Penn Experts Aid Grade School Teachers in Confronting Islamophobia in the Classroom

Blending interdisciplinary work with community engagement, two professors from the University of Pennsylvania are working with grade school teachers to address misconceptions and fears about Islam, as well as issues impacting students from Muslim communities. 

Ameena Ghaffar-Kucher, a senior lecturer at Penn’s Graduate School of Education, has spent the last decade studying the educational engagement and socialization of migrant populations. 

Jamal J. Elias, Walter H. Annenberg Professor of the Humanities and a professor in the Religious Studies Department in the School of Arts & Sciences, has focused his career on teaching others about Islamic thought, history and its role in modern times. 

In “Islamophobia: Confronting Bias in the Classroom and Beyond,” the first of what is hoped will be a series of workshops for teachers, Ghaffar-Kucher and Elias demonstrated how to identify and fight Islamophobia on Tuesday, Aug. 16. 

“There was an overwhelming interest in this workshop, which shows that Islamophobia in the classroom and beyond is a real issue and one that schools wish to address,” Ghaffar-Kucher said. “The teachers who attended want to incorporate workshops like these into their professional development in their own schools. There is a very clear need for such workshops throughout the country.” 

Organized by Penn’s Middle East Center, the three-hour workshop attracted nearly 40 teachers, social workers and leaders of local non-governmental organizations.  

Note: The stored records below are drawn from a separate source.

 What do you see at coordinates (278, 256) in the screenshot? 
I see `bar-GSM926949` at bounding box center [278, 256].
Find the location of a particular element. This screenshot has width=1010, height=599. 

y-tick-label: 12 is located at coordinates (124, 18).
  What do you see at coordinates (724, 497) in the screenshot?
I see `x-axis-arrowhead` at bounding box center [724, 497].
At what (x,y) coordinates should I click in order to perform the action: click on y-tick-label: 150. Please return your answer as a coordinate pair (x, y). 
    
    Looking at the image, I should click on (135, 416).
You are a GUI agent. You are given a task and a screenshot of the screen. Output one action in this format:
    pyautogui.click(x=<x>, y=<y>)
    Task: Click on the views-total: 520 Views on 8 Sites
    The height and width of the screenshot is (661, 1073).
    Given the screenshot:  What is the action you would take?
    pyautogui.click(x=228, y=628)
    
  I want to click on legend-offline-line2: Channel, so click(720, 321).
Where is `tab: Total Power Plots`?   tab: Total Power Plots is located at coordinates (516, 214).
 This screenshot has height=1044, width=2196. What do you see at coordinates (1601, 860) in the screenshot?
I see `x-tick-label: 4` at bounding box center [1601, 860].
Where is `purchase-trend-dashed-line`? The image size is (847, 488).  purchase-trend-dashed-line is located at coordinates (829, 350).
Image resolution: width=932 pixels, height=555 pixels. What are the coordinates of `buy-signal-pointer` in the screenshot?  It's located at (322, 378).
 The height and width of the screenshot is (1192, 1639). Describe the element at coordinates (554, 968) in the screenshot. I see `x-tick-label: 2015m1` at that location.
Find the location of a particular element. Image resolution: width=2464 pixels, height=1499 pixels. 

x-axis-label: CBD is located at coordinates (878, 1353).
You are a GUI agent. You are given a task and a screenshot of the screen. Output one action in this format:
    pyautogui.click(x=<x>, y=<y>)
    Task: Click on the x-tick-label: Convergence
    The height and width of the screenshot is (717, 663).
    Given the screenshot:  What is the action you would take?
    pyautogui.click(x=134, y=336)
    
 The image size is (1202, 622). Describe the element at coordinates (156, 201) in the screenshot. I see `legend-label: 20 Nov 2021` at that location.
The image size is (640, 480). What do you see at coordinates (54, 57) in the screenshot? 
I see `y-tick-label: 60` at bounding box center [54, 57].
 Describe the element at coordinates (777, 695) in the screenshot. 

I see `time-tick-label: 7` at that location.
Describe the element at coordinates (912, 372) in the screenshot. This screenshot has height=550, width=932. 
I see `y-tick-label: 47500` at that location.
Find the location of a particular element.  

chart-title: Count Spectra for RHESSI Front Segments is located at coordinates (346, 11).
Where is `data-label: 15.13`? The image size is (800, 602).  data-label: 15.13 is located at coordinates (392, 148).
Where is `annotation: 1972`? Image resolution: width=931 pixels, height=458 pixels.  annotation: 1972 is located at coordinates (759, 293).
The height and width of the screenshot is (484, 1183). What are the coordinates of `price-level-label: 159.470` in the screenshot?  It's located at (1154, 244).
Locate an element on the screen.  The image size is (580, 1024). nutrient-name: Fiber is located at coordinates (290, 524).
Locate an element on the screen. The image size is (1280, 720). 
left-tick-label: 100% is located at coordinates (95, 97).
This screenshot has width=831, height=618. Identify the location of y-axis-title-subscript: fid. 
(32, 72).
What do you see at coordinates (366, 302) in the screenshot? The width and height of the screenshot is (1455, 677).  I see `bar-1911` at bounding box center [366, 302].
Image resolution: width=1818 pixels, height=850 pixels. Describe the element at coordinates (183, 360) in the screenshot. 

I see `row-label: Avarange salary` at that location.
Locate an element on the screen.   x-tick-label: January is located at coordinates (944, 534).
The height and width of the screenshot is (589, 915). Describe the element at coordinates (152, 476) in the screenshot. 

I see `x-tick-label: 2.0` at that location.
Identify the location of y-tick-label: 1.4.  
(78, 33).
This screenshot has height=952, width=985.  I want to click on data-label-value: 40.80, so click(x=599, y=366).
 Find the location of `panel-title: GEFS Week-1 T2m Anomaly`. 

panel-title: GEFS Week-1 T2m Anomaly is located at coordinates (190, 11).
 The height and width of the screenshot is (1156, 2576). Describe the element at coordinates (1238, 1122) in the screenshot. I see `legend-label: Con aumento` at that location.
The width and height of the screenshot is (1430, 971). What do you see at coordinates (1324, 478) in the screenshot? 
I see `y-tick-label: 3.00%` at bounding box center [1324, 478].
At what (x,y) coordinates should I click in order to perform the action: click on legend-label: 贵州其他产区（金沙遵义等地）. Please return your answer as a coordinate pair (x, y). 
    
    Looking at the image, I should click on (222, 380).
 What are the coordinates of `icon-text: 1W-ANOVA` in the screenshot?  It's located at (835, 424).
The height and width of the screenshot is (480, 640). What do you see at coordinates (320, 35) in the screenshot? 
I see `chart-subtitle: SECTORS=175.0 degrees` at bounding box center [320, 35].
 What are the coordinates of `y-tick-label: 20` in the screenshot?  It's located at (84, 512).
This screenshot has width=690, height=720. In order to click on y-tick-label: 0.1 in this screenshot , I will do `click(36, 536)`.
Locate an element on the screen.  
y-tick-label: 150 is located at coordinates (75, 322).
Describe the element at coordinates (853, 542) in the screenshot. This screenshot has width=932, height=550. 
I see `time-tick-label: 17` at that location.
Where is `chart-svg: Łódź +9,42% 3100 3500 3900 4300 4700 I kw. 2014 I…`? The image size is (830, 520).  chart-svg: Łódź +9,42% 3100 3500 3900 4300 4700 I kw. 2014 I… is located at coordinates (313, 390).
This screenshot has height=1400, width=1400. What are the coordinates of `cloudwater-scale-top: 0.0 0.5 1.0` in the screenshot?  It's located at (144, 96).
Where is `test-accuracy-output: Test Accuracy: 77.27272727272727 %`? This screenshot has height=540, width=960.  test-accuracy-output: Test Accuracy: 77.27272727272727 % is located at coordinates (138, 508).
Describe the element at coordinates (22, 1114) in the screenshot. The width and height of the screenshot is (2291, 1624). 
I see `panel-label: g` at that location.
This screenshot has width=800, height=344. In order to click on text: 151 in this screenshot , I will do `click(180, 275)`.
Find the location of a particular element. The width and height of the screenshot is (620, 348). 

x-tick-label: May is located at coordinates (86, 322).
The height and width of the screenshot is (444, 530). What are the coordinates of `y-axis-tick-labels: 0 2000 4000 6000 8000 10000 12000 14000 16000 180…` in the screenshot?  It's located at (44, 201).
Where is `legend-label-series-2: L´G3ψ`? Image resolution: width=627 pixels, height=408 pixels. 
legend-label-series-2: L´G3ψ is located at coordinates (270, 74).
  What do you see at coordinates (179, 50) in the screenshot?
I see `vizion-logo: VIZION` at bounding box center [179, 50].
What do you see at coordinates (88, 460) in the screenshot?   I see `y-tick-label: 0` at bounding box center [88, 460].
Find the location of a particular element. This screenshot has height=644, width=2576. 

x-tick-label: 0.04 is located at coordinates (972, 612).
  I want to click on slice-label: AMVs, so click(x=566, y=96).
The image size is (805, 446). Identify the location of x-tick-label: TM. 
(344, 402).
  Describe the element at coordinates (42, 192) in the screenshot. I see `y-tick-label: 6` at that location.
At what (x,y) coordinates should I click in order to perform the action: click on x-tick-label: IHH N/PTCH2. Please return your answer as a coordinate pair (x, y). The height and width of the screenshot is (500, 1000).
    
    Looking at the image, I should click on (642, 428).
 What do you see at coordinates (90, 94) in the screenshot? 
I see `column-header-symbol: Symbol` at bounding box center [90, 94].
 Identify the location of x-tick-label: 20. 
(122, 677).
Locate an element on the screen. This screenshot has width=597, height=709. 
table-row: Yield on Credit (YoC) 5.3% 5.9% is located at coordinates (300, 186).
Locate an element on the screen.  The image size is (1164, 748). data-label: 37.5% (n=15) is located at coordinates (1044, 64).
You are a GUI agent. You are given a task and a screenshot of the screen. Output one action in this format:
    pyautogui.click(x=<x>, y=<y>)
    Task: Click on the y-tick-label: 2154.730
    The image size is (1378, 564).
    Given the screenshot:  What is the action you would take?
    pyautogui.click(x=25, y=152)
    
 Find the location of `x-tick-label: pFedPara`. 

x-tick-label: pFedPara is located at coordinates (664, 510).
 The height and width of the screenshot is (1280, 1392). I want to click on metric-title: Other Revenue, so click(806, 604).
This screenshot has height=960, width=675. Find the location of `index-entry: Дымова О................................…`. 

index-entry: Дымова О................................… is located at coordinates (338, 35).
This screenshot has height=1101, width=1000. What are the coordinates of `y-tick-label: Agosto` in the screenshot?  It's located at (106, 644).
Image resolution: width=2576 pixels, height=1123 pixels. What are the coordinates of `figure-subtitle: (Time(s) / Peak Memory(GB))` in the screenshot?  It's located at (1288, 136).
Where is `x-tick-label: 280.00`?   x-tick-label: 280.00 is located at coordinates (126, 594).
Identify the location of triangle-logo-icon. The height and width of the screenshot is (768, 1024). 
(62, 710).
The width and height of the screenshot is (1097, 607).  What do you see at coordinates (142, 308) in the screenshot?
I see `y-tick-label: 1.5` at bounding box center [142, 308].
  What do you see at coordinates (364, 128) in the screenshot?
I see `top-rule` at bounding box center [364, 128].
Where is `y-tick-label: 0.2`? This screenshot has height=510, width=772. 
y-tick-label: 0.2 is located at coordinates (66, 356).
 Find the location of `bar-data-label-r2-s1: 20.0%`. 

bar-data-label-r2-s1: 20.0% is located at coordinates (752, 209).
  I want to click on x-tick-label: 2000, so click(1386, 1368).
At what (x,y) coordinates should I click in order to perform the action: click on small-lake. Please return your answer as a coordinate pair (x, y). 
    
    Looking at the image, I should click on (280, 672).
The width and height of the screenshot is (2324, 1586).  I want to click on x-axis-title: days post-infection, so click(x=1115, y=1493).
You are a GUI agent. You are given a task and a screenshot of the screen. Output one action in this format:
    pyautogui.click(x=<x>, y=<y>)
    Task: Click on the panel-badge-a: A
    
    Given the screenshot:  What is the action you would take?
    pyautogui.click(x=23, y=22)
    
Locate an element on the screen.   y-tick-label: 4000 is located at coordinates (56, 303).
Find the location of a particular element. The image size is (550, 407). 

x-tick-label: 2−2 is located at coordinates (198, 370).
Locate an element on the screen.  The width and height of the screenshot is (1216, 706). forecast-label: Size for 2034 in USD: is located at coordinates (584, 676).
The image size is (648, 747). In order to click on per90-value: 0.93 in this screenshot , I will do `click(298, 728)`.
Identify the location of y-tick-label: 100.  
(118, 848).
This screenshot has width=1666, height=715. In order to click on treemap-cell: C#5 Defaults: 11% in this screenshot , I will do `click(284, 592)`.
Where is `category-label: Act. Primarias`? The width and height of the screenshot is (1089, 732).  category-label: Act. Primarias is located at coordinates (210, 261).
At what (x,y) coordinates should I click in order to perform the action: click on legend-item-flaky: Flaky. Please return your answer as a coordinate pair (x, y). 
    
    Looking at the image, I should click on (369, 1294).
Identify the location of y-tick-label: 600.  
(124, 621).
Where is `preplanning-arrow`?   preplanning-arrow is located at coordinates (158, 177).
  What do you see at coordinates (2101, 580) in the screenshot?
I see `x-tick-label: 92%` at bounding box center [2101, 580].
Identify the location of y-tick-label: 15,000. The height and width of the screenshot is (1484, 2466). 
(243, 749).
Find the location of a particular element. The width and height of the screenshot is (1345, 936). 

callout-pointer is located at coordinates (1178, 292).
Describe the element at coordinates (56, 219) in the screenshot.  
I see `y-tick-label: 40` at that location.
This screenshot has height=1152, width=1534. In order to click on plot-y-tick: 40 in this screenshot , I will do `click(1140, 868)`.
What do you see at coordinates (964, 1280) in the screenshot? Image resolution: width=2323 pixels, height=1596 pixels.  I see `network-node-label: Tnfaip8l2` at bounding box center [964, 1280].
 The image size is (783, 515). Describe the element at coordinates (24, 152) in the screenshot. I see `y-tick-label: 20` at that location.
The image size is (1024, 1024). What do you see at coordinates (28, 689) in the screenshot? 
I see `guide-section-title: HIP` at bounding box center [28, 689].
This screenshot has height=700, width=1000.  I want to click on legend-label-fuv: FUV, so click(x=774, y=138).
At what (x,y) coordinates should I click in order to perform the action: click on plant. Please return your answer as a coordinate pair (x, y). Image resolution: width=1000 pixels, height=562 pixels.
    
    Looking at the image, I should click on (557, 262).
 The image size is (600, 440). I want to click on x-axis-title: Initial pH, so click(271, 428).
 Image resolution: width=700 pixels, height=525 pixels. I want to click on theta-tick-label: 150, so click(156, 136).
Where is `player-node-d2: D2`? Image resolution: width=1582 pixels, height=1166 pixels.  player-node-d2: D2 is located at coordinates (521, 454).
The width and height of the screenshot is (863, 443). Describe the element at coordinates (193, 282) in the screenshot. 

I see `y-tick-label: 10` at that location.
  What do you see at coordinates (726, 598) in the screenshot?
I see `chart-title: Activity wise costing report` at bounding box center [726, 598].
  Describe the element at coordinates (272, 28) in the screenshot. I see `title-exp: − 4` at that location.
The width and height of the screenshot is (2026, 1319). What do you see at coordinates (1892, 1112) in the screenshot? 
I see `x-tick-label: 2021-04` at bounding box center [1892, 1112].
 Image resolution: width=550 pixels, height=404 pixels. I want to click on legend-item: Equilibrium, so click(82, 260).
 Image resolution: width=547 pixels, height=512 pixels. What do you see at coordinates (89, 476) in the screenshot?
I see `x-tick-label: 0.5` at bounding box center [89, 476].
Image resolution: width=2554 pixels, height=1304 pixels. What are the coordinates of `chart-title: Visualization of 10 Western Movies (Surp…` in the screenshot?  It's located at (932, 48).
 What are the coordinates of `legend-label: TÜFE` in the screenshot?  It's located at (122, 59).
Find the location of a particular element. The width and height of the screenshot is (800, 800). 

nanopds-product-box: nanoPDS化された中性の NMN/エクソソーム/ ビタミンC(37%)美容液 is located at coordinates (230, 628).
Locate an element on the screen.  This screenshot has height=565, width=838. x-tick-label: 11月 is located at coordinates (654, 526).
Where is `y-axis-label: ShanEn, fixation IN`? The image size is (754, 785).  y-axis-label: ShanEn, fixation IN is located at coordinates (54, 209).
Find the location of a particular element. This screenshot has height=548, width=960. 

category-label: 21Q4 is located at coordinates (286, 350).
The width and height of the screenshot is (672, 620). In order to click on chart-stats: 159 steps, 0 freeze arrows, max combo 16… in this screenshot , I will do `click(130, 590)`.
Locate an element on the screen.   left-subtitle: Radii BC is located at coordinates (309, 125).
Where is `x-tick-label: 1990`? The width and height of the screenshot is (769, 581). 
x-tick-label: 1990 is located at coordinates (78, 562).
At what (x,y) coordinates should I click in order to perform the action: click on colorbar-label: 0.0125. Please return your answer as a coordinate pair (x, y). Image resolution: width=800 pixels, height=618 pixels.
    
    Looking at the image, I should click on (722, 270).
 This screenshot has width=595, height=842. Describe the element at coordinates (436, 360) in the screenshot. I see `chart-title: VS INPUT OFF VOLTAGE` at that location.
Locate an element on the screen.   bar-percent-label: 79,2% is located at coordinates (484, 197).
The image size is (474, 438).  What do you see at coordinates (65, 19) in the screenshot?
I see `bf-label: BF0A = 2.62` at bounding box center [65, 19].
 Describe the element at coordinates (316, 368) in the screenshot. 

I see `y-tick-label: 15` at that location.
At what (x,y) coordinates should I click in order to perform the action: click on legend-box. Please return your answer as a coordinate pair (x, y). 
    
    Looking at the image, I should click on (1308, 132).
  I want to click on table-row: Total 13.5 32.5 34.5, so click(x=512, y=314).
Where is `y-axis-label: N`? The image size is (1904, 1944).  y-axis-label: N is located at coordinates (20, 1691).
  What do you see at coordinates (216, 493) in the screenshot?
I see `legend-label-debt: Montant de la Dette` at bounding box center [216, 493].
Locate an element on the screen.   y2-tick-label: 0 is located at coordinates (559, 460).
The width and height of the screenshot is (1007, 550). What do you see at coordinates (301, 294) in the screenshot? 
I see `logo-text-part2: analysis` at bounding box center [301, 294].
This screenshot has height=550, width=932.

Ghaffar-Kucher and Elias used common examples based on real-life bias-based bullying, such as young boys being called terrorists by their classmates or girls having their hijabs removed from their heads, to work through addressing bias-related acts in the classroom. 

As Ghaffar-Kucher referred to vignettes based on her research and news stories to illustrate bias, she asked attendees: “what would you do if you saw this?” In small groups, the participants worked through the examples with constructive ways to neutralize conflict and resolve the situation. 

“A lot of the teachers said these vignettes resonated with things that they’ve actually witnessed,” Ghaffar-Kucher said. 

Ghaffar-Kucher and Elias plan to continue to host similar workshops and have already been invited to speak at numerous public and private K-12 schools across the Philadelphia region.